Usando le informazioni:
A. Che carica ricopre Barbara Colombo secondo il testo selezionato sulla ripresa dell'industria?
B. Trasforma in un elenco puntato il paragrafo del testo selezionato che inizia con "L’industria è pronta alla sfida", mantenendone i fatti principali.
C. Riprendi il testo sulla ripresa dell'industria delle macchine utensili e proseguilo dopo la sua ultima frase.

Testo selezionato:
========
L’industria è pronta alla sfida della “Ripresa Totale”: della risalita e superamento della drammatica voragine aperta dalla pandemia nei conti della seconda potenza manifatturiera dell’Ue. Barbara Colombo, presidente dell’Ucimu, ha usato l’indicativo nel suo bilancio-ponte fra il 2021 e il 2022 (nei fatti un lungo “anno doppio” oltre il 2020 “horribilis”). “Il trend positivo registrato nel 2021 – ha detto ieri nella conferenza stampa di fine anno dell’associazione dei produttori di macchine utensili – proseguirà anche nel 2022, anno che coinciderà con il pieno recupero del crollo dovuto allo scoppio della pandemia”.
Tutte le cifre in tabella – per un settore trainante del Made in Italy – registrano incrementi a due cifre: la produzione (+22,1%), le consegne sul mercato domestico (+27,8%), l’export (+17,8%), il fatturato complessivo, che ha toccato i 9 miliardi contro i 7,5% di fine 2020. Un rimbalzo scontato? Nulla lo è, nulla lo sarà più nei territori inesplorati di un lungo post-Covid. Per questo la performance immediata della meccatronica italiana – mentre la quarta ondata pandemica spazza ma non piega l’Italia – sembra valere il doppio: o forse anche di più, tenendo anche conto del deciso orientamento alla transizione digitale ed ecologica assunto dal Pnrr e dalla strategia Recovery dell’Ue. Perché Industria 4.0 (e forse nel 2022 sarà già il caso di citare la versione successiva) è la premessa di medio periodo all’accelerazione impressa da NextGenerationEu già poche settimane prima del drammatico “break” imposto dalla pandemia.
========
Estratti dei dati:
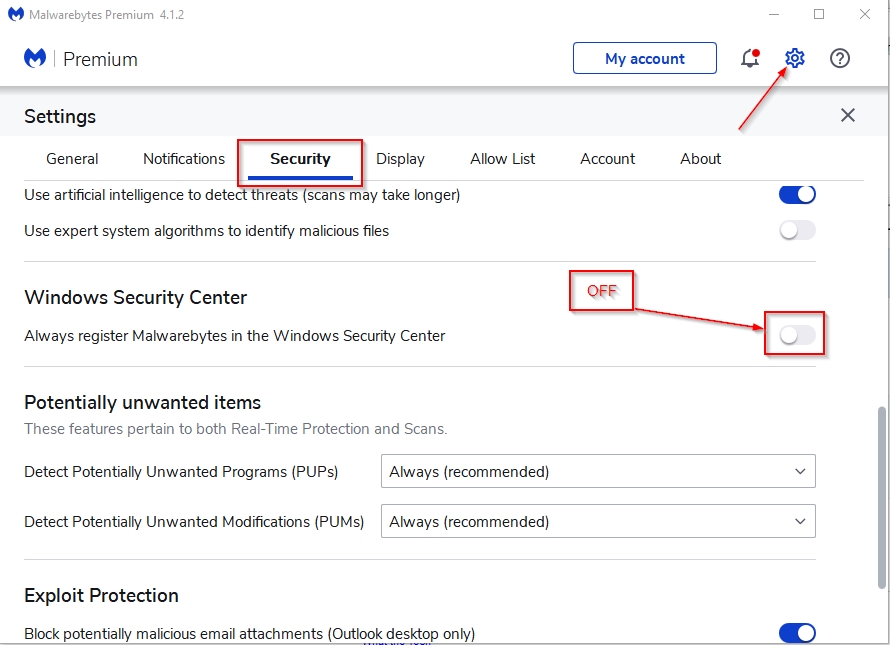This screenshot has width=890, height=645.
Task: Click the Malwarebytes title bar icon
Action: coord(16,14)
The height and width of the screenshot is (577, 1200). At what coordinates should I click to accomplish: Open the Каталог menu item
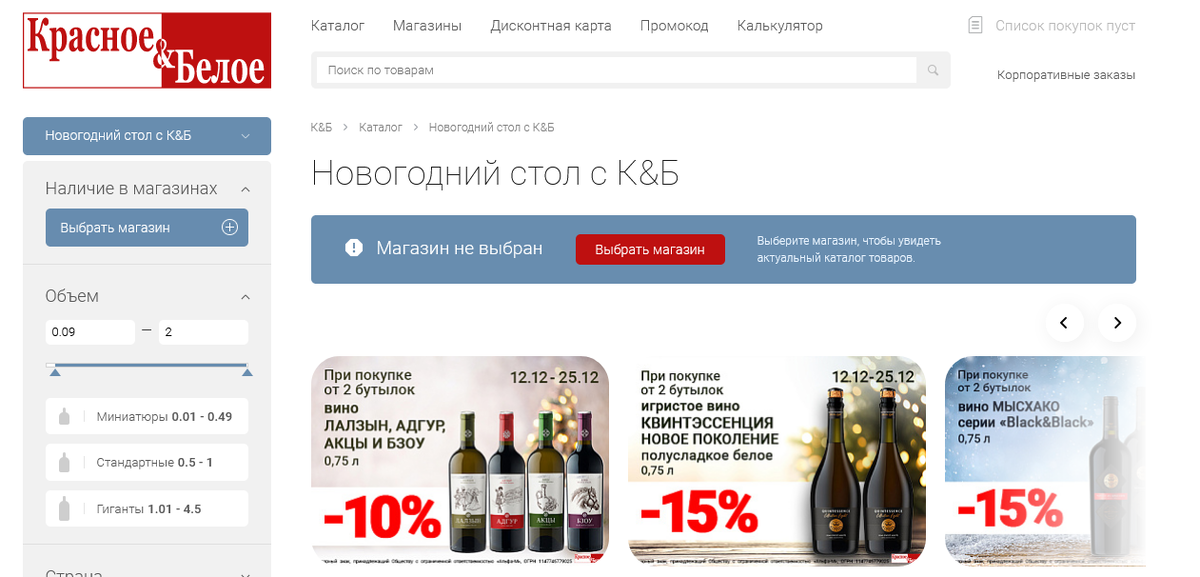coord(338,25)
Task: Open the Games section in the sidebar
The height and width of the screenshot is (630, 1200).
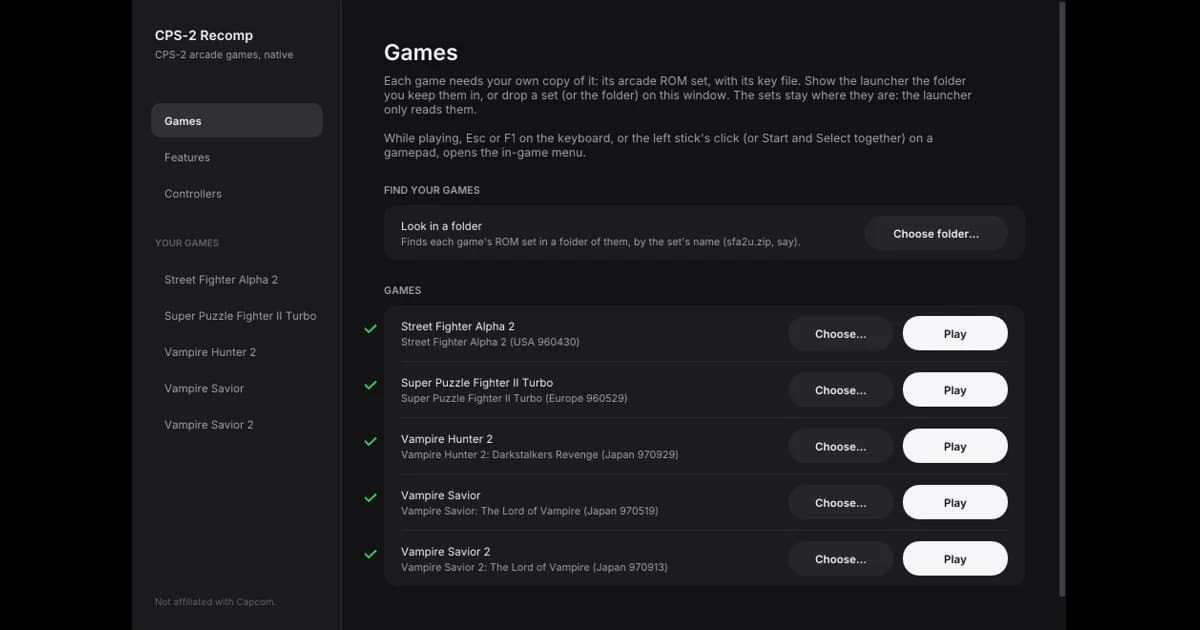Action: coord(237,121)
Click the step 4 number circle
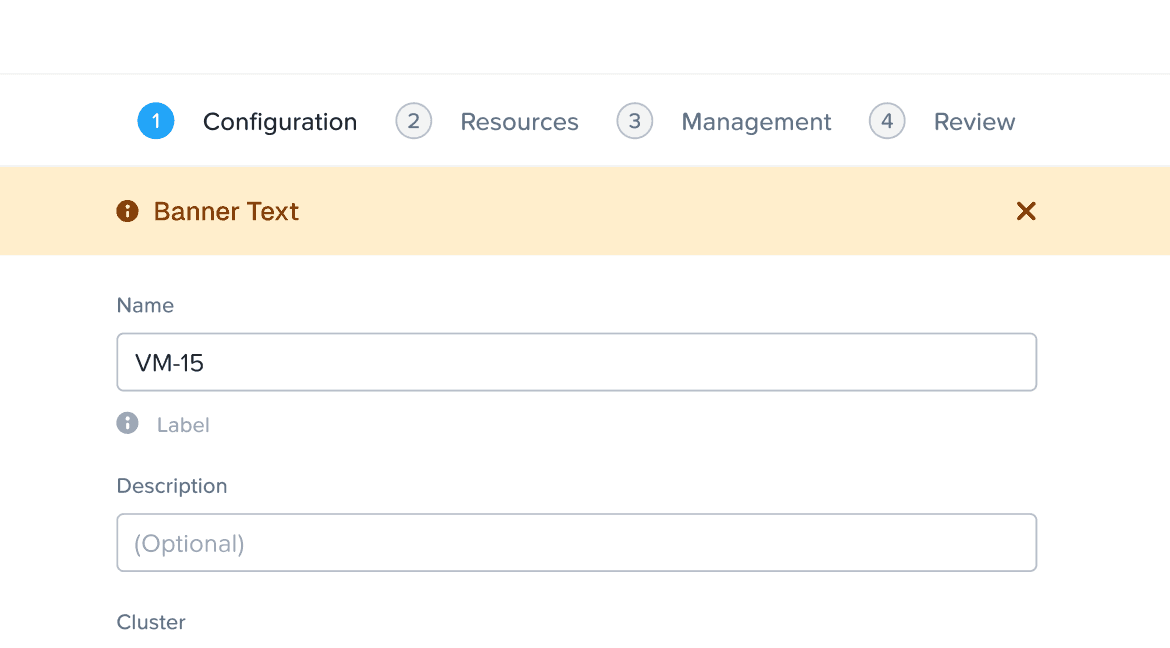The width and height of the screenshot is (1170, 648). coord(887,122)
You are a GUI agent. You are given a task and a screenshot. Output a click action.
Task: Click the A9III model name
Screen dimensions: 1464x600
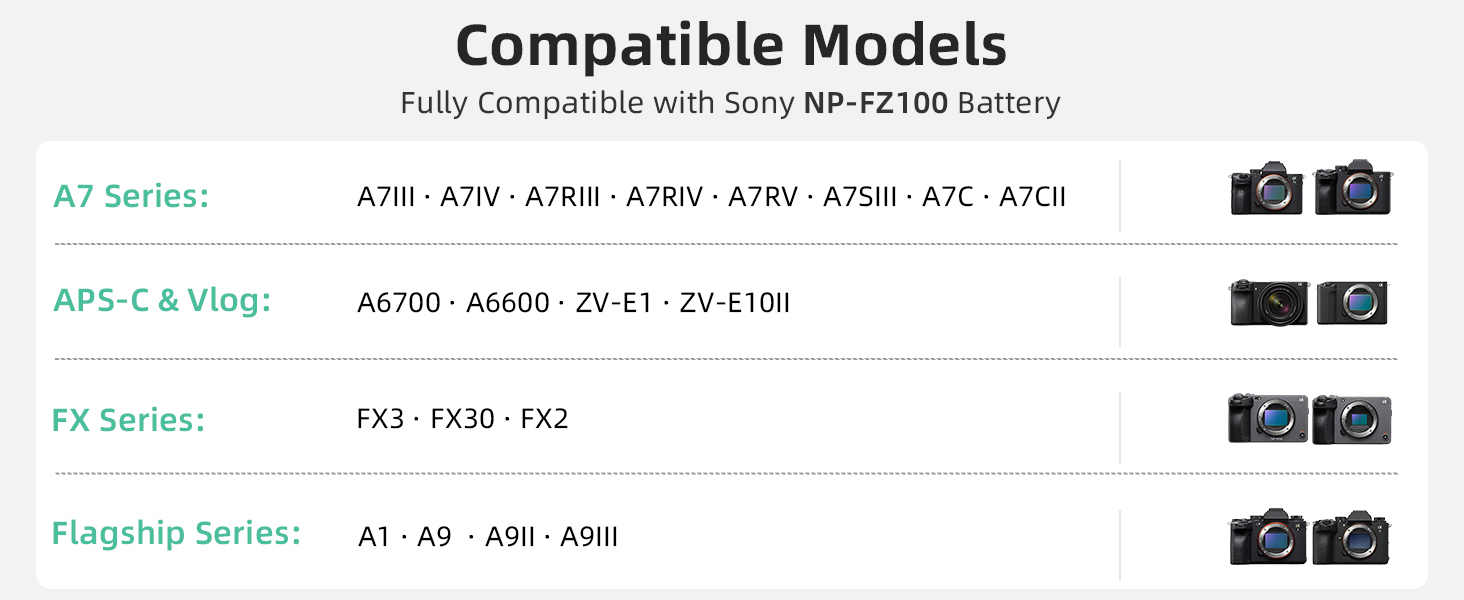click(x=589, y=537)
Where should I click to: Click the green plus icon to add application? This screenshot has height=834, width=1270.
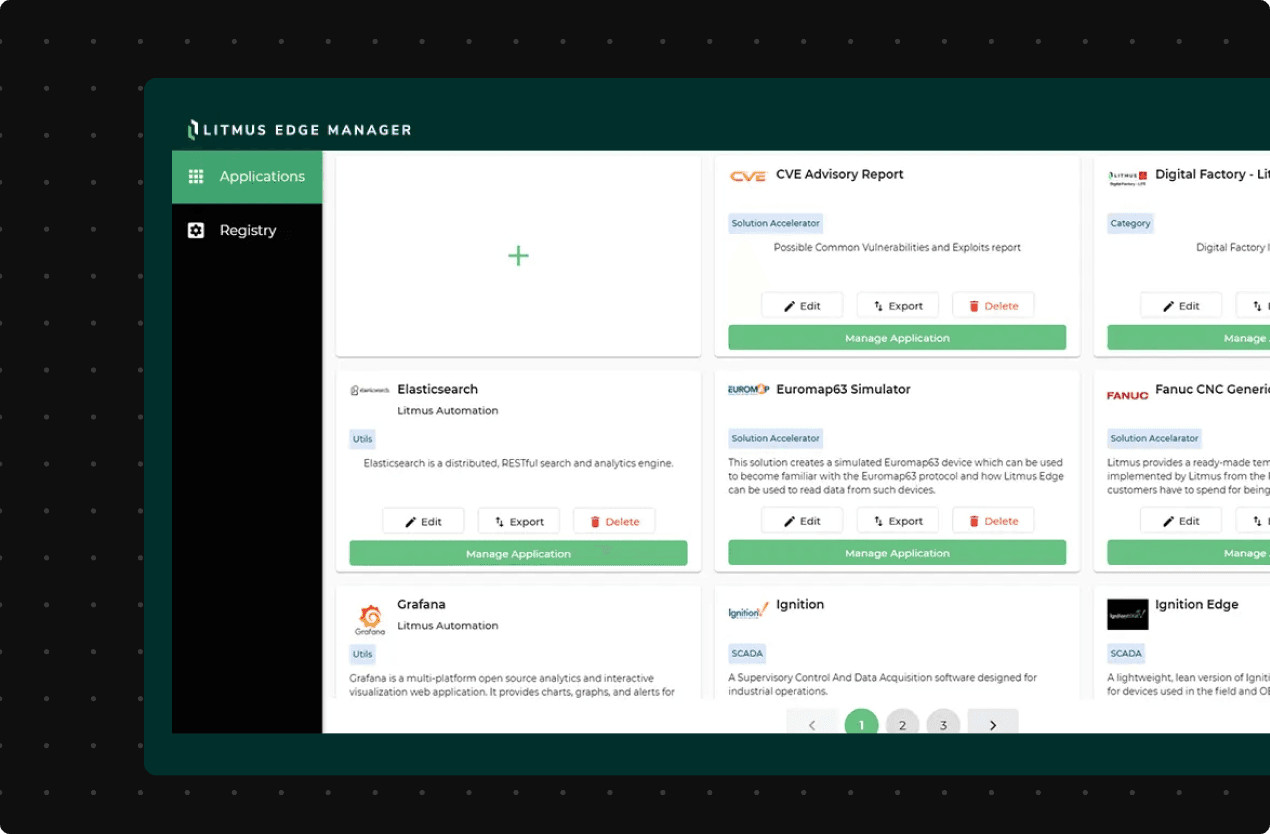point(518,256)
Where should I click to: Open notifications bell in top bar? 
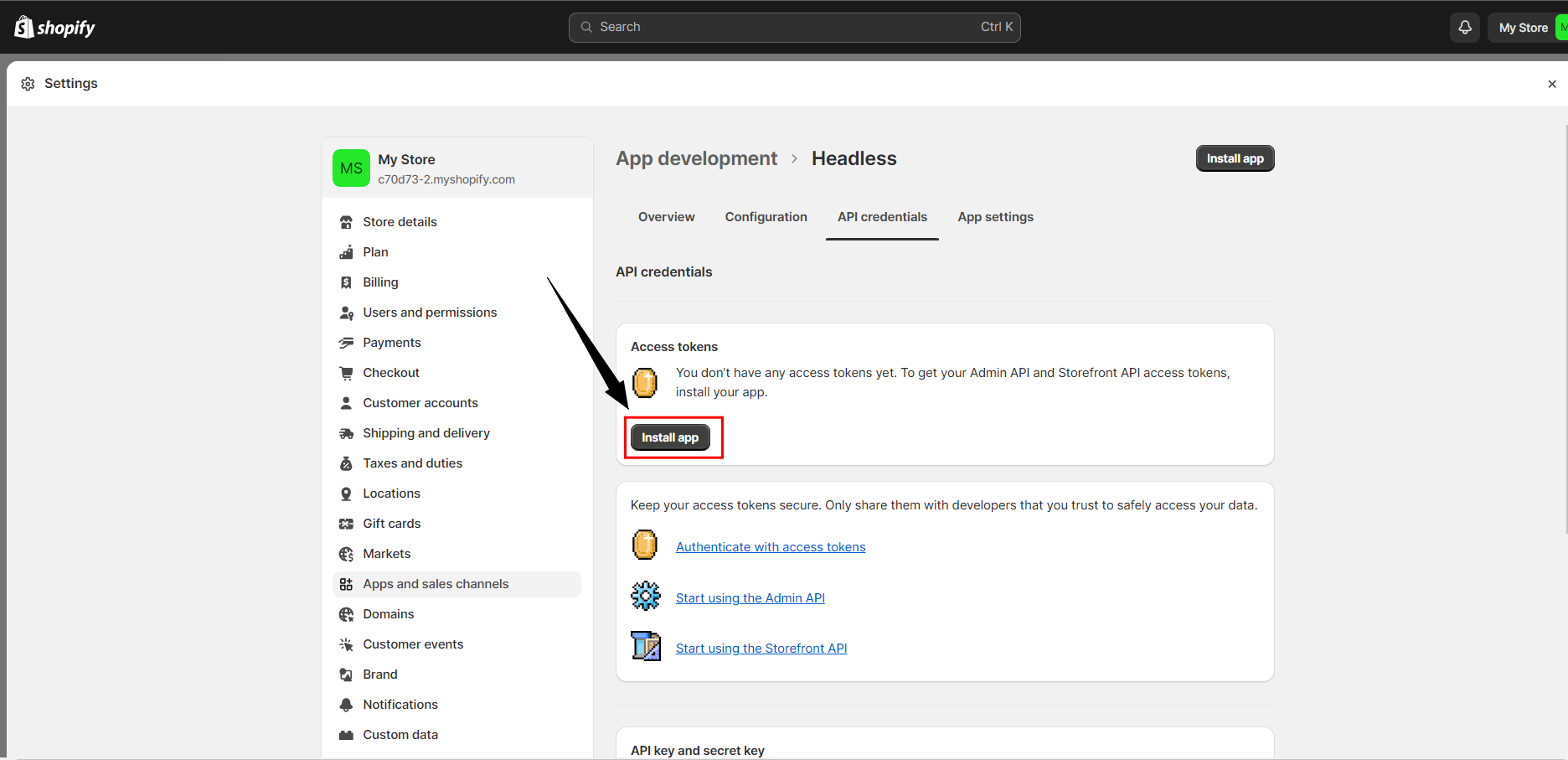click(x=1464, y=28)
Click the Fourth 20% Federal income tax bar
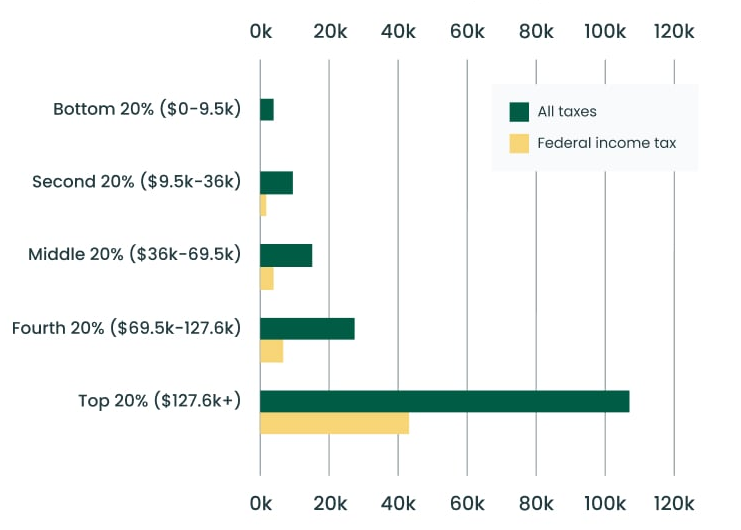This screenshot has height=530, width=741. click(x=271, y=352)
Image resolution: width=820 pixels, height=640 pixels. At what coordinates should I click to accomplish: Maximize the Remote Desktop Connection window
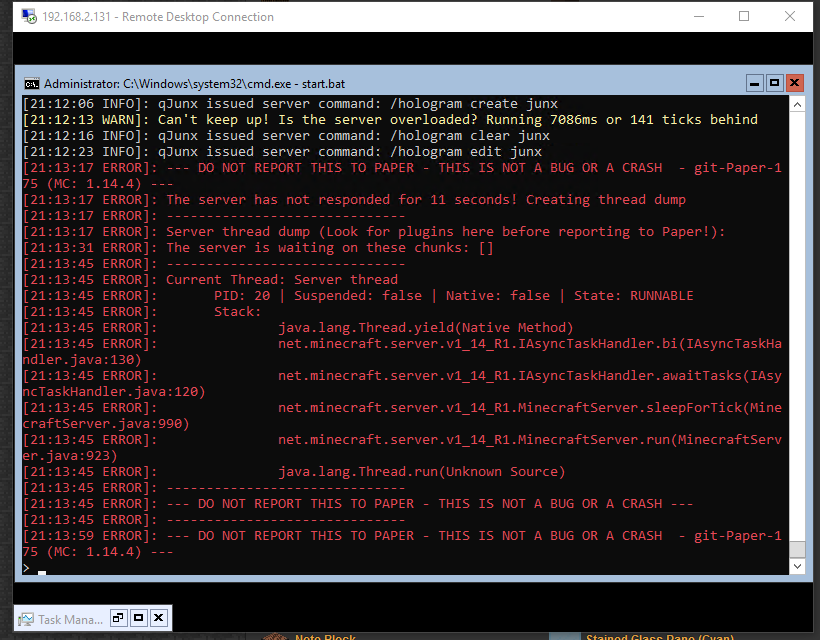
========
Elenco delle risposte:
A. È presidente dell'Ucimu, l'associazione dei produttori di macchine utensili.

B.
- L'industria è pronta alla "Ripresa Totale", cioè a risalire e superare la voragine aperta dalla pandemia nei conti della seconda potenza manifatturiera dell'Ue.
- Barbara Colombo, presidente dell'Ucimu, ha presentato un bilancio-ponte fra il 2021 e il 2022 nella conferenza stampa di fine anno dell'associazione.
- Secondo Colombo, il trend positivo del 2021 proseguirà nel 2022.
- Il 2022 coinciderà con il pieno recupero del crollo dovuto allo scoppio della pandemia.

C.
È nella fase elaborativa dell’originario Piano nazionale Industria 4.0 – nel 2017 – che l’Azienda-Italia ha compiuto l’ultima riflessione strutturale sulla crisi della produttività del lavoro, che rappresenta la vera palla al piede dell’intera economia a partire dal debutto dell’euro. E sono stati i risultati delle misure di incentivazione via via confermate da vari Governi a rendere credibile la strategia della digitalizzazione industriale (con una non piccola attenzione alla sostenibilità ecologica), in chiave “win win”.
Dello stimolo all’utilizzo di tecnologie “intelligenti”, in Italia, hanno beneficiato sia la domanda che l’offerta. Industria 4.0 non ha solo costruito un argine al crescente invecchiamento del parco-macchine della manifattura italiana, ma ha sollecitato la capacità produttiva di un settore forte nella tradizione imprenditoriale e nei numeri. E il circuito virtuoso ha avuto impatti su quantità e qualità dell’occupazione: smentendo – ancora una volta – le teorie sugli effetti distruttivi di posti di lavoro da parte dell’innovazione tecnologica. Se un settore è produttore netto di innovazione – e l’Italia “formato Ucimu” lo è – vincono tutti: gli imprenditori e gli addetti esistenti e soprattutto nuovi (i periti, gli ingegneri, i diplomati degli Its) che trovano nel proprio Paese un reale hub occupazionale, di alta formazione permanente. E i talenti individuali vengono messi a frutto in un gioco chiamato “competitività esterna” del sistema-Paese.
Il caso della macchina utensile è esemplare ma per fortuna non unico. E i bilanci di fine anno – soprattutto quelli delle 20mila imprese che effettivamente formano il “club del Made in Italy” – nel dicembre 2021 paiono interrogare, cioè provocare in modo speciale le forze politiche (e sindacali) che si azzuffano attorno alla Legge di bilancio.